In this example we are going to write a query to get the tickets joining with our events dimension table, and summarize to count the number of tickets sold in each event:
Select the query and click on Run to see the results, and after that you can click on Pin to dashboard, you can change your visual by clicking on +Add visual if you want to change it to another one, for instance, a map or a column chart.
And this is the result of pinning some queries to our Real-Time Dashboard:
This method is suitable for monitoring scenarios where real-time feedback is essential. For example, a logistics company might use a streaming dataset to monitor vehicle locations in real time, while storing historical data for later analysis with hybrid streaming.
Choosing the right architecture
- For near-instant analytics with data already stored in a Lakehouse: DirectLake Mode is often the best choice.
- For a balance of real-time insights and performance with some data cached: Mixed Mode (Import + DirectQuery) provides flexibility for dashboards that need both fast historical data access and real-time updates.
- For ultra-low-latency visualizations or monitoring dashboards: Real-Time Dashboards with push or streaming datasets are ideal, especially for monitoring operational metrics like IoT data, livestock prices, or social media trends.

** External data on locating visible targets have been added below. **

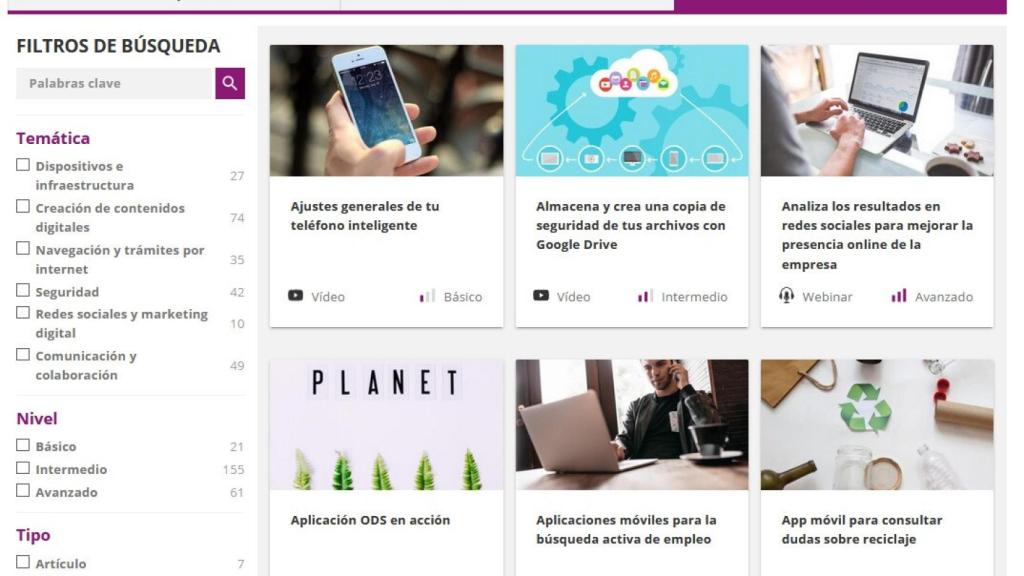Tick the Seguridad checkbox
Screen dimensions: 1024x576
pyautogui.click(x=23, y=290)
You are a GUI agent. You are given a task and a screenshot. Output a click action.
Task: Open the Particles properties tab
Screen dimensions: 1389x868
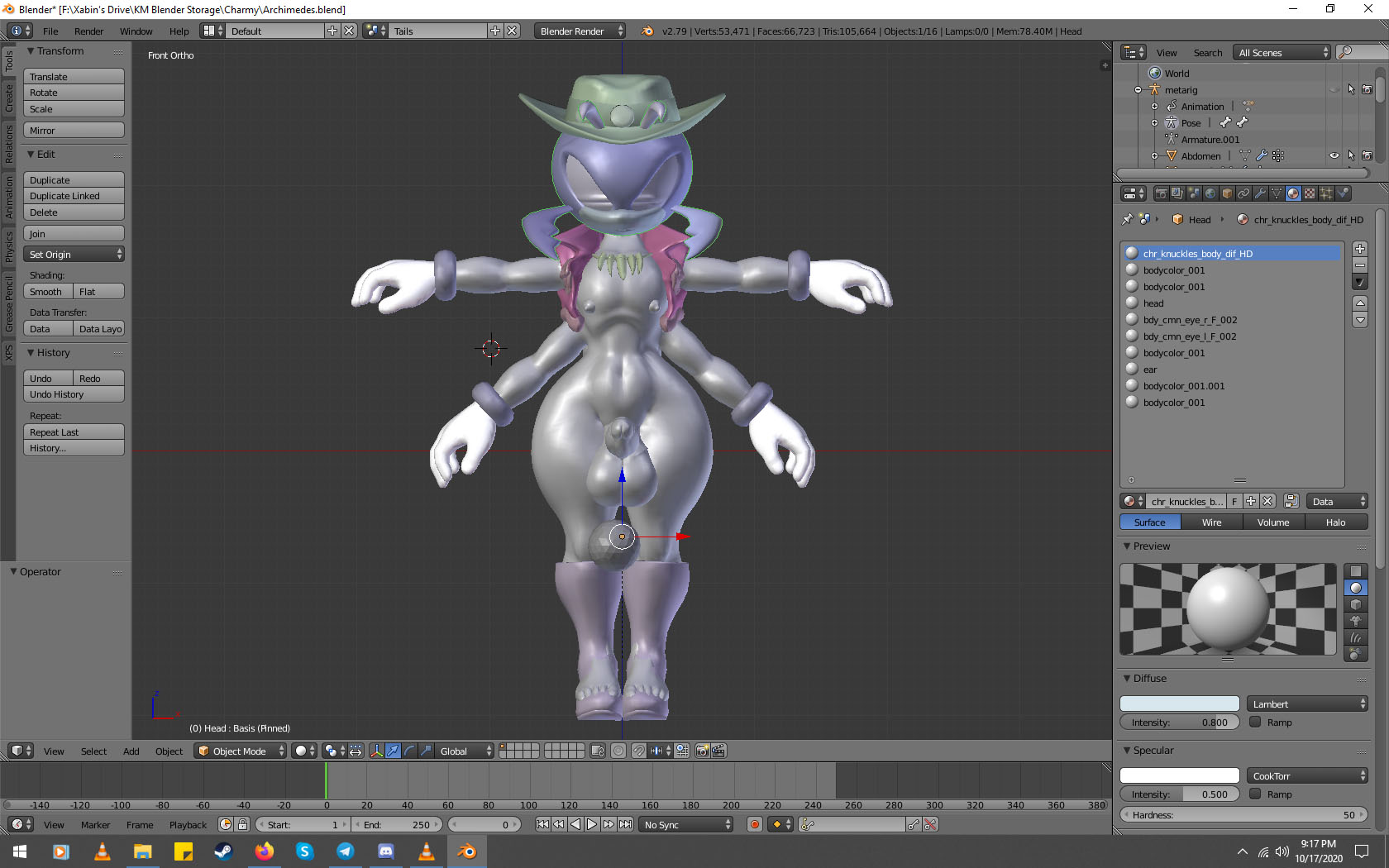pyautogui.click(x=1326, y=193)
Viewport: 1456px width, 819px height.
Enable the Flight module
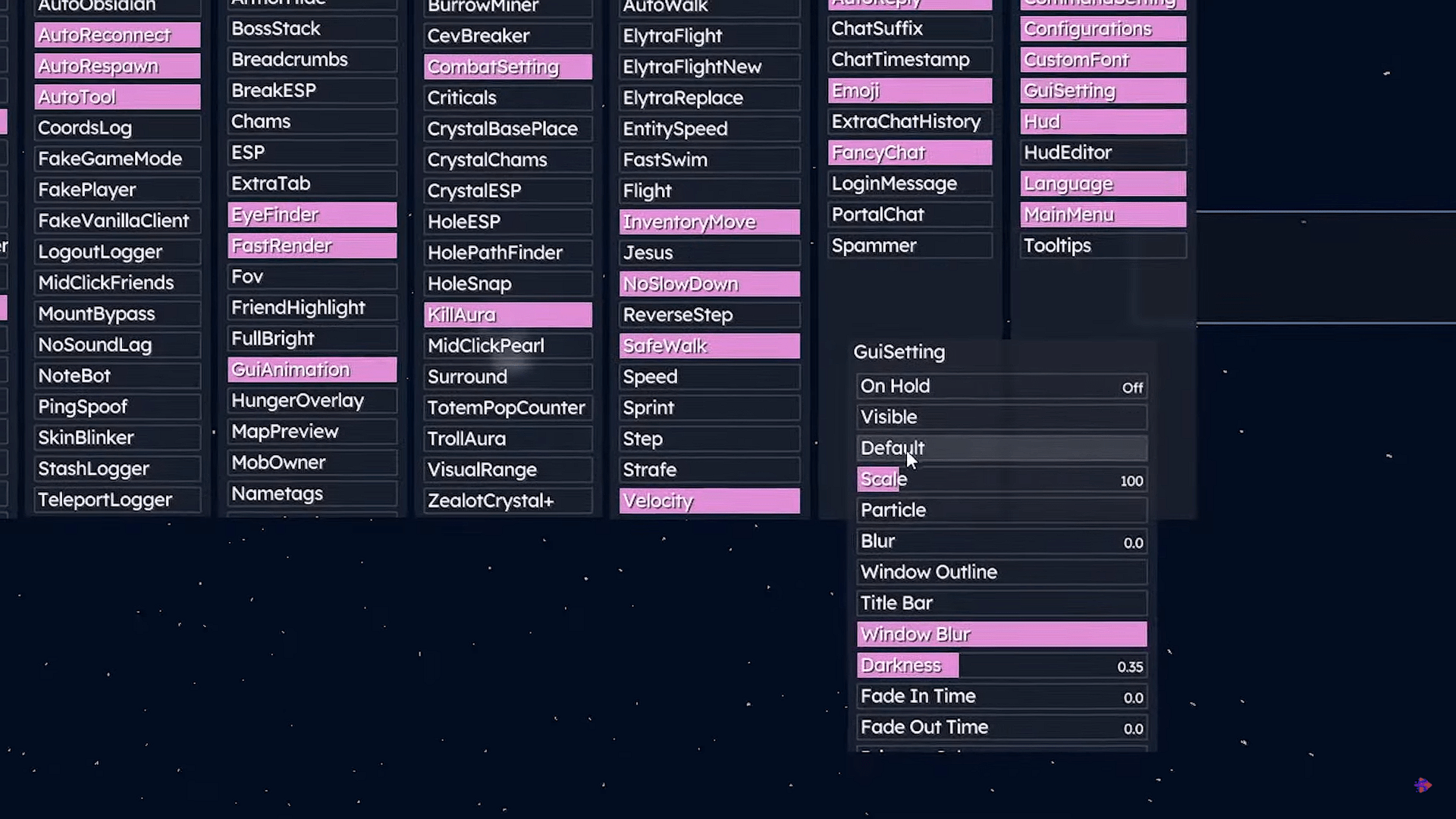(x=709, y=191)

Each of these architectures can be chosen based on your latency requirements, data volume, storage needs, and overall dashboard performance expectations.
Conclusion
Implementing Microsoft Real-Time Analytics provides a powerful way for businesses to unlock value from their data instantly. By setting up real-time ingestion, processing, and visualization workflows, organizations can make timely decisions, optimize operations, and respond proactively to market demands. Whether you choose to leverage Eventstream for continuous data flow or KQL databases for fast querying, the flexibility of Microsoft Fabric enables you to tailor solutions that align with your unique business needs.
As data volumes grow and the demand for immediate insights intensifies, Microsoft Real-Time Analytics is well-equipped to handle the challenges of today’s data-driven landscape. With the right configuration, you can transform raw data into actionable insights from day one—empowering your organization to stay ahead of the curve, enhance customer experiences, and drive meaningful outcomes. Now is the time to embrace the power of real-time data and harness its potential to shape the future of your business.